Michael Moorcock a pris un parti autre dans le cycle des Danseurs de la Fin des Temps. Le lecteur découvre un univers peuplé d’une centaine d’individus plus loufoques les uns que les autres, quasi-immortels et mus par un seul désir : s’amuser. Et pour cela tout leur est bon : le recours à une technologie qu’ils maîtrisent sans en comprendre le fonctionnement, leur méconnaissance du passé — leurs seules sources de savoir, incarnées par des cités savantes, étant devenues partiellement séniles — et leur amour des Beaux-Arts. Avec, de surcroît, l’aide de leur imagination délirante, étendue aux proportions d’une planète entière. Les modes passent, le burlesque reste, et l’éventualité d’une fin véritable les amuse beaucoup ! Pourquoi donc chercher un remède à une nouvelle expérience ? Forts de cette philosophie déroutante, les protagonistes continuent d’organiser d’immenses fêtes et d’attraper les visiteurs temporels les plus exotiques échouant dans les parages pour compléter leurs ménageries. Quand l’un des voyageurs temporels prêche la venue de la Fin des Temps, qui annihilera de fait toute la galaxie, nul ne s’affole. Mais l’enthousiasme général sera déclenché par la redécouverte de l’amour, grâce à une passion dévorante qui consume l’un de ces demi-dieux. Grisé par une demoiselle venue du XIXe siècle, Jherek Carnelian décide de la conquérir. Et bien des aventures s’ensuivent !

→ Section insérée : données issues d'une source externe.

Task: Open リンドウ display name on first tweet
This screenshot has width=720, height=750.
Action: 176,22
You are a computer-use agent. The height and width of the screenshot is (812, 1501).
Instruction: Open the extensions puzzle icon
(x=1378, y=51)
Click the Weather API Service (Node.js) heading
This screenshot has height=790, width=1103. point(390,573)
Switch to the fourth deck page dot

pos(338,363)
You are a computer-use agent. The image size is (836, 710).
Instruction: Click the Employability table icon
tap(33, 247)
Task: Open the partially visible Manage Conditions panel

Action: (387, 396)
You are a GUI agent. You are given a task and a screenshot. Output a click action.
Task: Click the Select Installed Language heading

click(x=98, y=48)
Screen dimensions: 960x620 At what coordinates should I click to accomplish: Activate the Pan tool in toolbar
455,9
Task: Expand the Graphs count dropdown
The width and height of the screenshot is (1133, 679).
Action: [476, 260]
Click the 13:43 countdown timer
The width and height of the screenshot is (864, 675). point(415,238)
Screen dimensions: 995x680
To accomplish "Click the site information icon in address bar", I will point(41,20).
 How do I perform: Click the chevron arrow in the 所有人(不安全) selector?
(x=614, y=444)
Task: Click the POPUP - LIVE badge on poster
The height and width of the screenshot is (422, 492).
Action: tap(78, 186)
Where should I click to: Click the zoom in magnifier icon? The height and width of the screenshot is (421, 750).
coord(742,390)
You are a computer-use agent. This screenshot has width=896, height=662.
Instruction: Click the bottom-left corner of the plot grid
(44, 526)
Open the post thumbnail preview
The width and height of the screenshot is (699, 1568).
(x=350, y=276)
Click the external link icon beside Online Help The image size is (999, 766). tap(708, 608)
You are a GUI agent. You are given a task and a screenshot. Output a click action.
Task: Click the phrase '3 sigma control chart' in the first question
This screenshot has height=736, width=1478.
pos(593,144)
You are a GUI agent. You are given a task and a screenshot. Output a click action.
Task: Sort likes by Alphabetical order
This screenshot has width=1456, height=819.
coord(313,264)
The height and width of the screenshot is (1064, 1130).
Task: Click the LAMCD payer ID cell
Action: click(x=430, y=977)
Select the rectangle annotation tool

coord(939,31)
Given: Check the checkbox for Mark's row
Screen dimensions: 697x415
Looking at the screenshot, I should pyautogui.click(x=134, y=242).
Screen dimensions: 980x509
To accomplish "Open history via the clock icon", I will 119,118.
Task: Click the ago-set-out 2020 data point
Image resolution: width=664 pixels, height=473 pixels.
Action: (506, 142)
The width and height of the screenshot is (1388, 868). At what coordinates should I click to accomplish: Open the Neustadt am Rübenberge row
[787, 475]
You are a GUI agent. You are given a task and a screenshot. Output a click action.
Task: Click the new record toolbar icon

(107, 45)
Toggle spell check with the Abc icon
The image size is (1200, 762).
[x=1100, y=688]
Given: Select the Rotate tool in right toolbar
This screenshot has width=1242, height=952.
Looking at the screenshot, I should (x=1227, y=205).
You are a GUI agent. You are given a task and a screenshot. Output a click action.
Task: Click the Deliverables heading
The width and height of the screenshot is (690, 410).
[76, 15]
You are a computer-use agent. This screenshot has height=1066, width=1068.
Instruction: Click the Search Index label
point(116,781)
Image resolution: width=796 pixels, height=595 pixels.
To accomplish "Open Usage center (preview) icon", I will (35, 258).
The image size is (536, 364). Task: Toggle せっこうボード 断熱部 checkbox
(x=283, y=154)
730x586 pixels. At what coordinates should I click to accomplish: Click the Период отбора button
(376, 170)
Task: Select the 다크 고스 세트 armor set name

Fil conducteur du cycle : cette histoire d’amour somme toute banale, qui permet à l’auteur une confrontation presque scientifique de mœurs et de coutumes différentes, l’énonciation d’une philosophie de vie contradictoire, et une happy end pour le moins convenue ! Mais qu’importe l’intrigue, même si elle est bien menée. Michael Moorcock est bon conteur, on le savait déjà. Nul besoin de vanter son sens du tragique, de la tension dramatique ou de la construction habile. L’auteur d’Elric des Dragons n’avait nulle nécessité de prouver quoi que ce soit une fois ses galons acquis. On notera par contre que la vue optimiste, l’aspect anecdotique de la solution finalement trouvée et la leçon morale simple que l’on peut retirer de cette lecture sont fort intéressants. Car ce cycle a un mérite essentiel : il donne le sourire. L’auteur se joue d’un sujet au demeurant atroce et se permet une belle leçon d’humilité : on gagne à rester optimiste… pour ne pas dire insouciant. C’est une manière de revisiter le proverbe biblique “Aide-toi et le ciel t’aidera”, autant que le placide “À chaque problème sa solution”. Le tout étant de garder sa bonne humeur — et une confiance aveugle en sa bonne étoile.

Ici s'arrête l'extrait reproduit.